On 27/09/2021 18:23, John English wrote:
> I'll try the temporary table approach as soon as I get a minute, and
> will let you know what happens.
I'm finally getting somewhere. Having (a) moved the row counting out to
a separate query, (b) renamed columns in the table to match what my code
requires so I can access the table directly instead of using a view, and
(c) using your (Rick's) original idea of a nested select (which I
decided to try again before going for a temporary table), I get an
execution time of 455ms (woo-hoo!) for this query:
SELECT DateTimeFormat(t_time,null) AS t_time,facility,event,details
FROM system_log,
(SELECT time FROM system_log
ORDER BY time DESC NULLS LAST FETCH NEXT 20 ROWS ONLY) AS x
WHERE system_log.time=x.time;
However, if I add in a WHERE clause:
SELECT DateTimeFormat(t_time,null) AS t_time,facility,event,details
FROM system_log,
(SELECT time FROM system_log
WHERE username='foo'
ORDER BY time DESC NULLS LAST FETCH NEXT 20 ROWS ONLY) AS x
WHERE system_log.time=x.time;
the execution time goes up to 2 seconds (I'm still happy!).
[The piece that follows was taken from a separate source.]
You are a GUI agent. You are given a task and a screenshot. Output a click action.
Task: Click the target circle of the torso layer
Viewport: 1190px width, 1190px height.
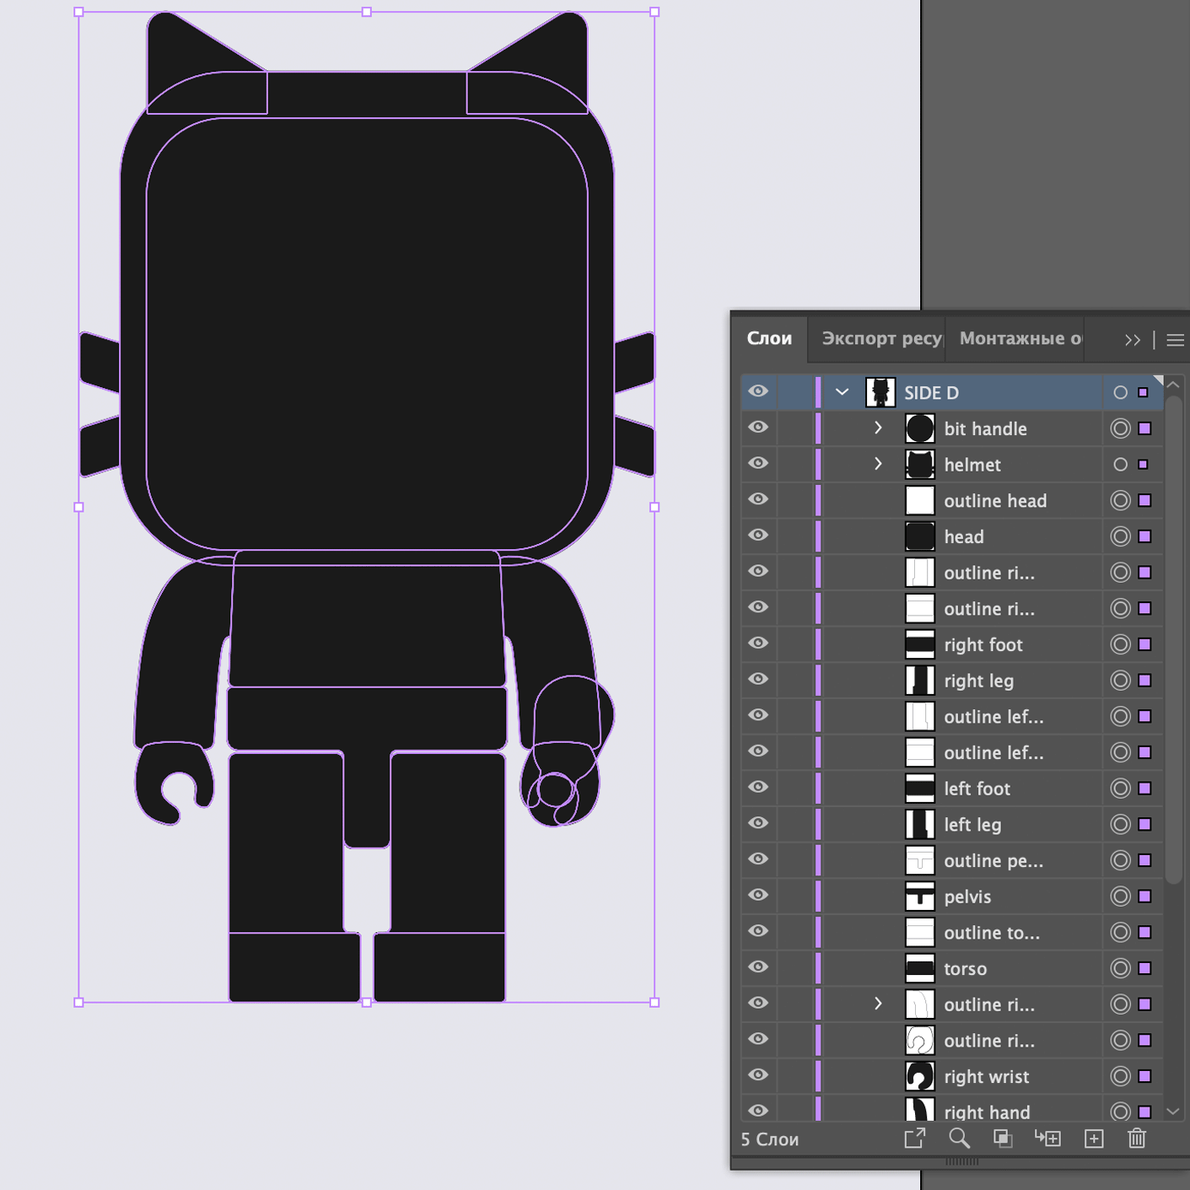click(1120, 968)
The left
result set (the nested select, by the look of it) still doesn't use the
index:
Left result set:
Row Count (2):
Number of opens = 1
Rows seen = 20
Rows filtered = 0
...
Source result set:
Sort ResultSet:
Number of opens = 1
Rows input = 23211
Rows returned = 20
Eliminate duplicates = false
In sorted order = false
Sort information:
Number of rows input=23211
Number of rows output=23211
Sort type=internal
...
optimizer estimated row count: 38824.20
optimizer estimated cost: 399695.58
Source result set:
Project-Restrict ResultSet (4):
Number of opens = 1
Rows seen = 23211
Rows filtered = 0
restriction = false
projection = true
...
Source result set:
Table Scan ResultSet for SYSTEM_LOG at read uncommitted
isolation level using share row locking chosen by the optimizer
Number of opens = 1
Rows seen = 23211
but the right result set uses the PK index.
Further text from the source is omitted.